Ken Grey and Carol Maglio sat shoulder-to-shoulder in a restaurant booth sharing a big bowl of bouillabaisse. They rounded off the meal with an artful avocado salad and two glasses of water with lemon. It was a meal meant to heal.
Grey, an acupuncturist and doctor of Oriental medicine, and Maglio, a cervical-cancer survivor whom Grey treated, decided on the seasoned seafood stew because they felt fatigued. “I was waning,” Grey says, explaining that the mussels and shrimp in the stew would help improve his internal energy known as “qi.”

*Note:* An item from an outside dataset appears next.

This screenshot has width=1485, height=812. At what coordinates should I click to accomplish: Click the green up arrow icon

Grey got up at 5:30 that morning and tended to patients until 1 p.m., when he arrived at the broadcast studio. There, he recorded a weekly health-related radio show he co-hosts with Maglio, his patient-turned-partner.
Maglio, a kitchen connoisseur with a love for vegetables, nods as Grey talks about the healing properties of their lunch. Grey notes that avocados boost brain power and relieve stress while water with lemon cleanses the organs.

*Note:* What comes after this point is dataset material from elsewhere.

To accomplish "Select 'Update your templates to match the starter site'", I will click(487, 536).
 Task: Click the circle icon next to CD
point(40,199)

“Anytime I sit down to eat anything, I always think about what I’m doing that day or even at that moment,” Maglio says.
The lunch scene epitomizes the relationship between Grey and Maglio – a relationship that has evolved from doctor-patient to foodie friends. “That was our common thing,” Grey says. “I’d be treating her, and we’d end up talking about food.”
So, the good friends decided to start a foodie project together. They worked tirelessly to create their own masterpiece – a 488-page book titled Health in Balance: The Essential Elements Seasonal Cookbook. The cookbook boasts 176 original recipes, each with therapeutic ingredients that promise to enrich the blood, soothe the digestive tract and treat the immune system. It took them one year to write the book, which was published last November.
“It was our baby,” Maglio says. “We actually kept it in a safe at my house, there was so much work that went into it.”
They each brought their own experience to the cookbook to create recipes such as beef carpaccio with garbanzo-lemon grass sauce, shepherds rabbit stew surprise and cauliflower-ricotta-rice paper ravioli with carrot-leek sauce.
Grey, a 40-year-old Palm Beach Gardens resident, learned about food therapy while studying at the Atlantic Institute of Oriental Medicine in Fort Lauderdale. “Healing food doesn’t have to be granola,” he says. “Healing food can be gourmet.”
Maglio, a 52-year-old Jupiter resident, grew up in a single-parent home with three sisters and learned to cook out of necessity. At age 12, she bought her first cookbook with babysitting money and soon found her weekly chore turning into a daily passion.
“I really love to just be in touch with food,” she says. “When I bring home a box of vegetables from the farm, it’s like Christmas to me. I can’t wait to open it up and do something with them.”
The cookbook, which can be purchased locally at Nutrition Wise and Pinders Seafood & Marketplace, as well as on Amazon, teaches readers that “food is medicine,” and that “we need to own our health.”
“What’s cool about our book is it’s a lifestyle rather than another fad,” Grey says. “It’s all about living life consciously.”